Serplulimab kann die Reaktionsfähigkeit und Verkehrstüchtigkeit geringfügig beeinträchtigen. Da unter der Behandlung Müdigkeit auftreten kann, sollten Patienten darauf hingewiesen werden, entsprechende Tätigkeiten nur dann auszuüben, wenn sie sich dazu uneingeschränkt in der Lage fühlen.

Anwendungshinweise

• Rückverfolgbarkeit: Arzneimittelname und Chargennummer müssen dokumentiert werden, um eine lückenlose Rückverfolgbarkeit zu gewährleisten.
• Immunvermittelte Nebenwirkungen: Schwere, teils tödliche immunvermittelte Reaktionen wurden beobachtet. Sie können verschiedene Organsysteme betreffen und auch verzögert nach der letzten Gabe auftreten. Bei Verdacht sollte Serplulimab pausiert, Kortikosteroide verabreicht und die Ursache differenzialdiagnostisch abgeklärt werden.
• Immunbedingte Pneumonitis: Patienten sollten auf Atemnot, Hypoxie oder radiologische Veränderungen überwacht werden. Bei Verdacht ist eine Bildgebung erforderlich. Je nach Schwere ist Serplulimab auszusetzen oder dauerhaft abzusetzen.
• Immunbedingte Kolitis: Bei Auftreten von Durchfall, Bauchschmerzen oder Blut im Stuhl sollte eine infektiöse Ursache ausgeschlossen und das Risiko einer Perforation bedacht werden. Bei Bedarf sind bildgebende oder endoskopische Untersuchungen angezeigt.
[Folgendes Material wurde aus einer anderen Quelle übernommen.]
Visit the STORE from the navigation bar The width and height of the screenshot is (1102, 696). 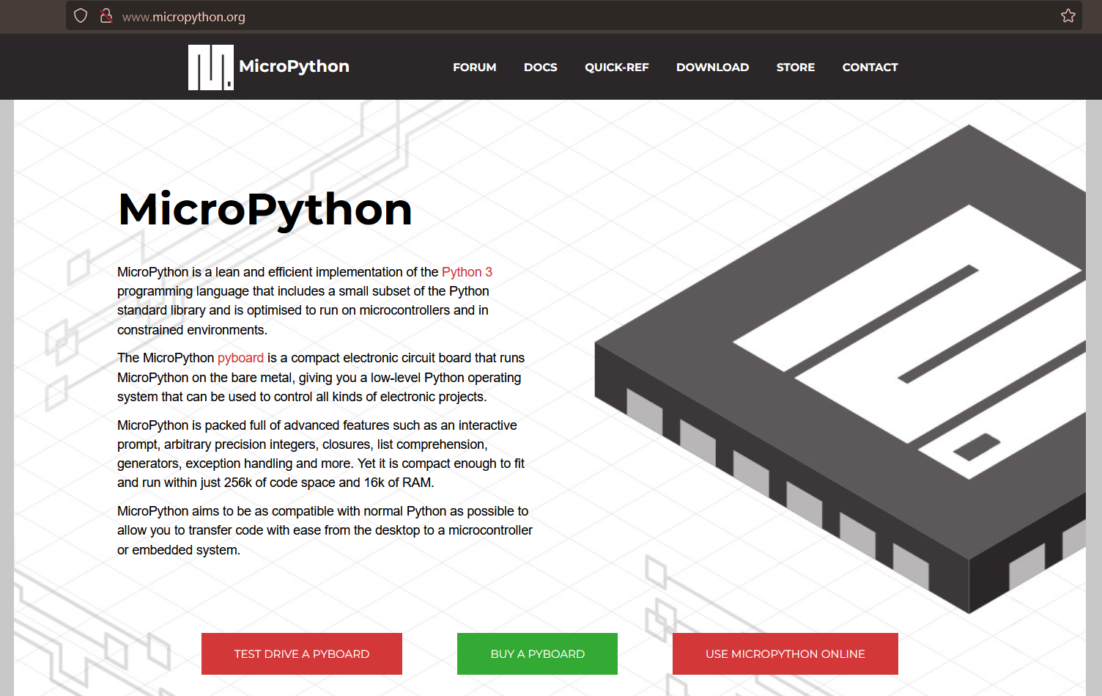tap(795, 67)
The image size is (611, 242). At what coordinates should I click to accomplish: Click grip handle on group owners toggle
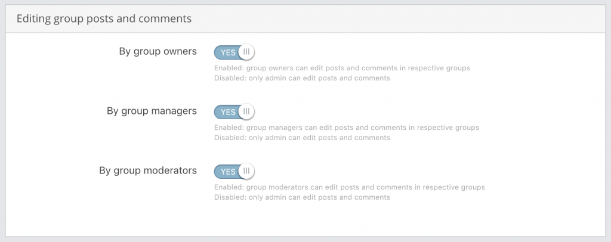click(246, 52)
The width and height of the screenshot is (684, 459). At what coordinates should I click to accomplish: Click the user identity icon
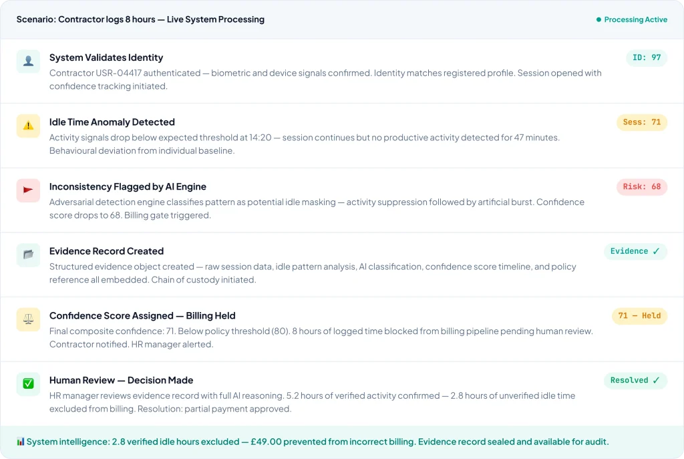28,61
• Immunbedingte Hepatitis: Monatliche Kontrolle der Leberwerte ist empfohlen. Bei auffälligen Transaminasen oder Bilirubinwerten sollte Serplulimab pausiert und ggf. dauerhaft abgesetzt werden.
• Immunbedingte Nephritis: Nierenfunktion und Serumkreatinin sind regelmäßig zu überwachen. Meist treten asymptomatische Kreatininanstiege auf. Ursachen sind differenzialdiagnostisch abzuklären.
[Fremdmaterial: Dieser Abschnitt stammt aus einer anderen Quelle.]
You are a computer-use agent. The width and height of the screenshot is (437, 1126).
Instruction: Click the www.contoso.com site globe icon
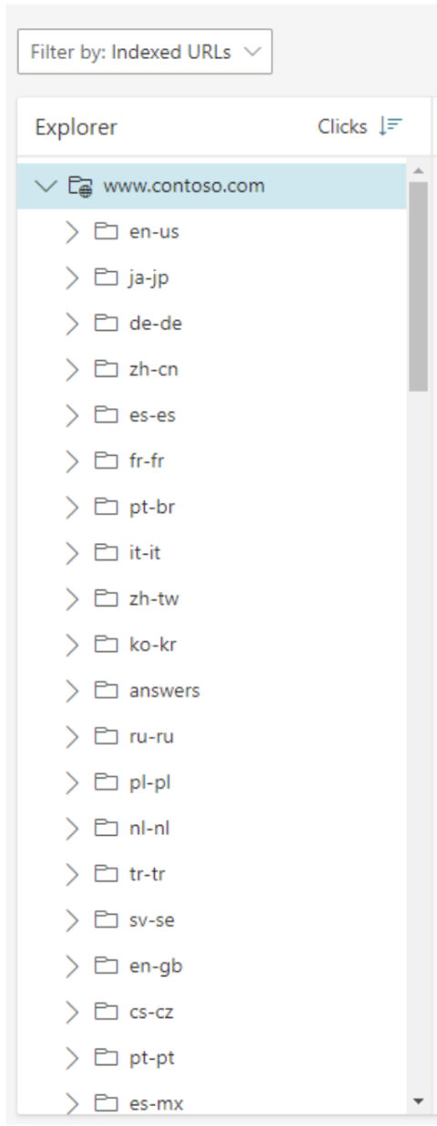click(80, 186)
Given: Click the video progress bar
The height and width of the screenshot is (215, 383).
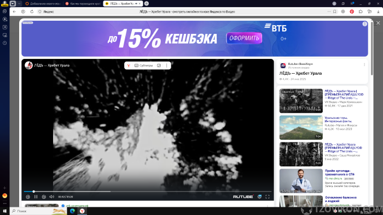Looking at the screenshot, I should point(148,192).
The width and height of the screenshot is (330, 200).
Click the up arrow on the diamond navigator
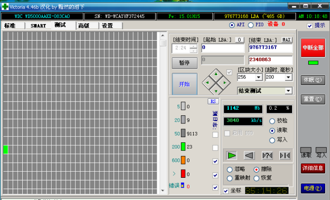click(216, 73)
• Endokrine Nebenwirkungen: Schilddrüsenfunktionsstörungen (Hyper-/Hypothyreose, Thyreoiditis), Hypophysitis und Nebenniereninsuffizienz sind möglich. Hormonspiegel und Symptome sind regelmäßig zu kontrollieren. Bei schwerwiegender Ausprägung ist ein Absetzen von Serplulimab erforderlich.
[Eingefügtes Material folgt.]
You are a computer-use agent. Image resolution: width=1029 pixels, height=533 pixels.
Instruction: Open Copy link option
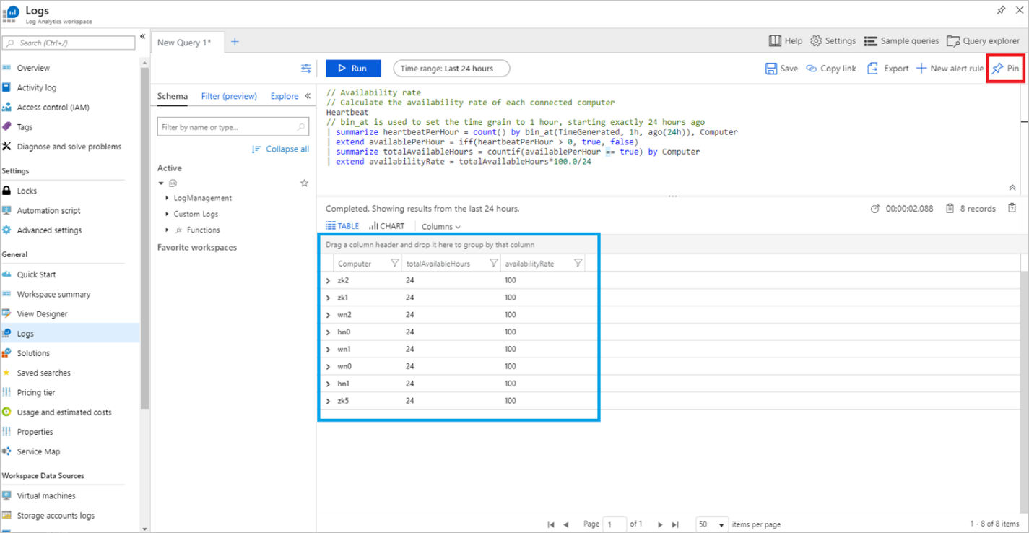point(830,69)
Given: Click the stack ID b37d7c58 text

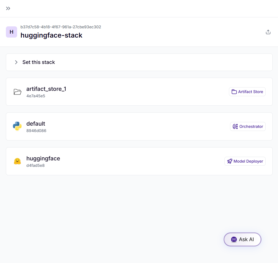Looking at the screenshot, I should tap(61, 27).
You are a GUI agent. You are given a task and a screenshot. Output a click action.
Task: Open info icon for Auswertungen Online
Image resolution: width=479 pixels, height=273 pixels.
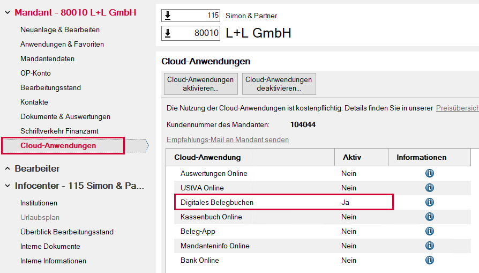[430, 173]
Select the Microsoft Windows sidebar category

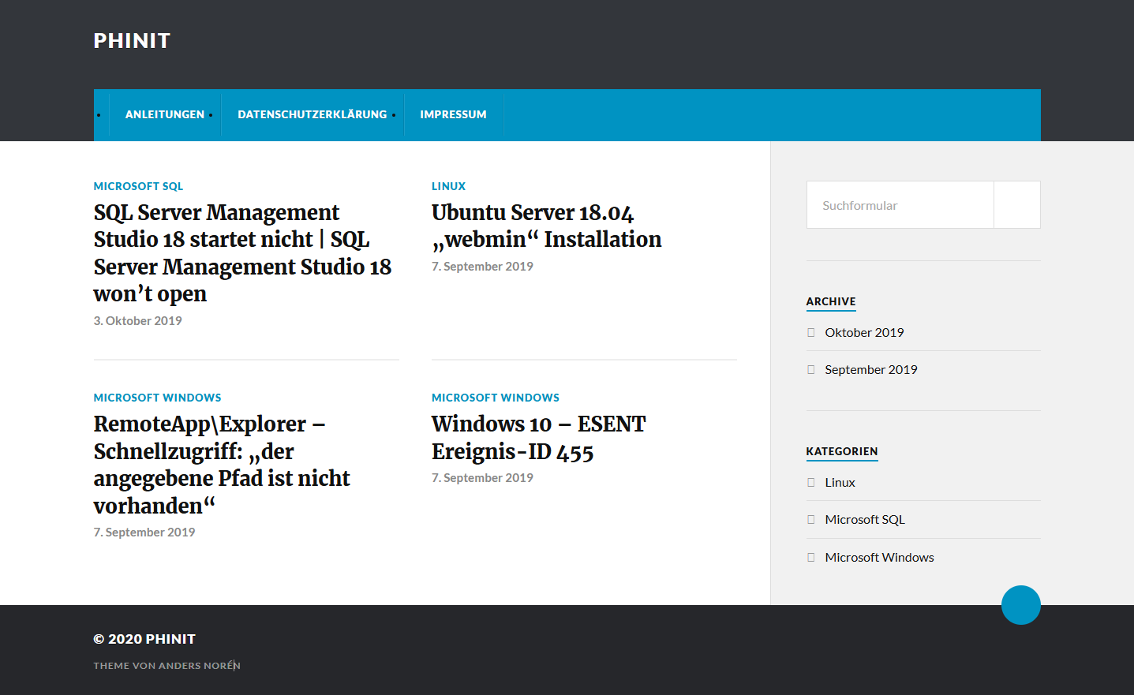[x=879, y=558]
• Hyperglykämie/Diabetes Typ 1: Bei Blutzuckeranstieg sollte eine Insulintherapie erwogen werden. Bei unkontrollierter Hyperglykämie ist Serplulimab vorübergehend abzusetzen.
• Immunbedingte Hautreaktionen: Exantheme Grad 1–2 können symptomatisch behandelt werden. Bei Grad 3 ist Serplulimab auszusetzen. Bei Stevens-Johnson-Syndrom oder toxischer epidermaler Nekrolyse ist das Präparat dauerhaft abzusetzen.
• Immunbedingte Pankreatitis: Bei klinischen Symptomen oder erhöhten Lipase-/Amylasewerten ist eine Therapiepause angezeigt. Schwere oder wiederkehrende Verläufe erfordern ein dauerhaftes Absetzen.
• Immunbedingte Myokarditis: Myokardfunktion und kardiale Marker sind bei Verdacht engmaschig zu überwachen. Bei schwerem Verlauf oder unklarem Verlauf sollte Serplulimab dauerhaft abgesetzt werden.
• Immunbedingte Uveitis: Bei Auftreten einer Uveitis ggf. in Kombination mit einem Vogt-Koyanagi-Harada-Syndrom sind systemische Kortikosteroide indiziert, um irreversible Sehschäden zu vermeiden.
• Weitere immunvermittelte Reaktionen: Thrombozytopenie, Enzephalitis, akutes Koronarsyndrom oder Myokardinfarkt wurden berichtet. Die Behandlung ist abhängig vom Schweregrad der Reaktion auszusetzen oder dauerhaft zu beenden. Kortikosteroide können erforderlich sein.
• Infusionsreaktionen: Infusionsbedingte Reaktionen sind möglich. Bei Grad 1 kann die Infusion fortgesetzt werden. Bei Grad ≥2 sind Infusionsgeschwindigkeit anzupassen, ggf. abzubrechen und supportive Maßnahmen einzuleiten. Ab Grad 3 ist ein dauerhaftes Absetzen indiziert.
• Von Studien ausgeschlossene Patientengruppen: Patienten mit Autoimmunerkrankungen, aktiven Infektionen (z. B. HIV, HBV, HCV, Tuberkulose), Pneumonitis, Hirnmetastasen oder kürzlicher Immunsuppression waren in klinischen Studien nicht vertreten. Eine Anwendung bei diesen Patienten erfordert besondere Vorsicht.

Alternativen

Je nach Indikationsgebiet und patientenindividuellen Gegebenheiten kommen die PD-L1-Antikörper Atezolizumab und Durvalumab in der Therapie des kleinzelligen Bronchialkarzinoms als Wirkstoffe mit einem vergleichbaren Wirkmechanismus wie Serplulimab als Alternative in Frage.